This document describes using JSim MML's built-in integral() and sum() functions.

Prerequisites:

Contents:

## Integrals

Integration of an integrand "expr" over realDomain t from t=lowbound to t=hibound is written as follows:

```      integral(t=lowbound to hibound, expr)
```

Integration over the entire range of t (from t.min to t.max) may be written compactly as:

```      integral(expr@t) // same as integral(t=t.min to t.max, expr)
```

Simple examples of integral() are demonstrated below:

```// simple examples of integral() operator
unit conversion on;
import nsrunit;
math integral1 {
realDomain t sec; t.min=0; t.max=2; t.delta=1; // time (seconds)
real u(t) = t^2 * (1 m/sec^2);           // (meters)
real v(t) = integral(t=t.min to t, u);   // (meter*sec)
real w1 = integral(t=t.min to t.max, u); // (meter*sec)
real w2 = integral(u@t);                 // (meter*sec)
// Another approach (solution is ODE dependent):
real z(t);
when(t=t.min) z=0;  // Initial condition
z:t = u;            // integral of u(t) from t.min to t.max
}
```
(Java required)

Here v(t) represents the integral of u up to the current time. w1 and w2 are calculated identically and represent the integral u over all time. All integrated variables will be assigned units m*sec, since an integral's units are the product of the units of the integrated quantity and the units of the variable of integration. Like other MML functions, integral() will generate unit conversion errors if it is used in an inappropriate context. The integral() is a first order approximation and approaches the true integral of u as t.delta -> 0 . This can be shown by letting z(t) represent the integral u over all time, expressed as an ordinary differential equation (ODE), and running the model at ever smaller t.delta values. Note that the result of an integral obtained by an ODE equation is solver dependent (Euler accuracy is usually much worse than Radau).

While integrating from t.min to t.max or from t.min to t are the most common uses, the integrals may be between any two values to t.

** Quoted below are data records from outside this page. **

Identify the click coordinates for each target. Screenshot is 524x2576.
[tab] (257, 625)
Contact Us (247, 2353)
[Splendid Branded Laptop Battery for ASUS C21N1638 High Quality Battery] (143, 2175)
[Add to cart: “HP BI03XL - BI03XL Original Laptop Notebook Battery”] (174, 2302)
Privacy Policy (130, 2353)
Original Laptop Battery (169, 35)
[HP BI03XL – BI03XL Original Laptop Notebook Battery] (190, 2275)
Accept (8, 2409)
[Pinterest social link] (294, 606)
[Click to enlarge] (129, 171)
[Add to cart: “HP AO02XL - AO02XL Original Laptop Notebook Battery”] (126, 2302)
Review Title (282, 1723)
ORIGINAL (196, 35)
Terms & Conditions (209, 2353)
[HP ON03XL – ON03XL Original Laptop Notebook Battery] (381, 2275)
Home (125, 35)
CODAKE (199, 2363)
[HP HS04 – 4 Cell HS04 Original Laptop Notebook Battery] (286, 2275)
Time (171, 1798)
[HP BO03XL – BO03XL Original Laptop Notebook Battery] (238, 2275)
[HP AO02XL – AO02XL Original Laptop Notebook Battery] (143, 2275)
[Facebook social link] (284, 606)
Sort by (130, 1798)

Also, the expression integrated need not be a simple variable, for example:

```      integral(t=t.min+1 to t/2, u^2*exp(-v))
```

MML integral() can also be used to "integrate out" one domain of a multi-dimensional variable:

```// "integrating out" one variable domain
unit conversion on;
import nsrunit;
math integral2 {
realDomain t sec; t.min=0; t.max=6; t.delta=1; // time (seconds)
realDomain x m; x.min=0; x.max=1; x.delta=0.1; // space (meters)
real u(t,x) = t^2*(1 mole/sec^2) + x^2*(1 mole/m^2); // u (mole)
real v(t) = integral(x=x.min to x.max, u); // v (mole*meters)
}

```
(Java required)

## Sums

Using the sum and integral operators to integrate a function IS NOT RECOMMENDED and is illustrated by the following example.

```import nsrunit;
unit conversion on;
math sum0{
realDomain t sec; t.min=0; t.max=10; t.ct=101;
real x(t) = t^2;

/* Compute the average over x(t):
x(t) is a discrete series. */
real Average sec^2;
Average = sum(x@t)/t.ct;

/* An approximate integral can be calculated in
two different ways: The first way,
ApproximateIntegral1 uses the sum operator
AND IS NOT RECOMMENDED;   */
real ApproximateIntegral1 sec^3;
ApproximateIntegral1 = sum(x*t.delta@t);
// yields ApproximateIntegral1=338.35.

/* The second way is more accurate. It uses
the integral operator which uses trapezoidal integration.
*/
real  ApproximateIntegral2 sec^3;
ApproximateIntegral2 = integral(x@t);
// yields ApproximateIntegral2=333.35

/* Both of these methods converge to the exact answer as
t.ct (the number of points between t.min=0 and t.max=10
gets large. The most accurate method is to directly
integrate the function.                                */
real ExactIntegral(t) sec^3;
when(t=t.min) ExactIntegral = 0;
ExactIntegral:t = x;
// yields ExactIntegral = 333.33333333333.
}
```
(Java required)

The sum operator is used extensively in the models found by searching with the keyword "Fourier."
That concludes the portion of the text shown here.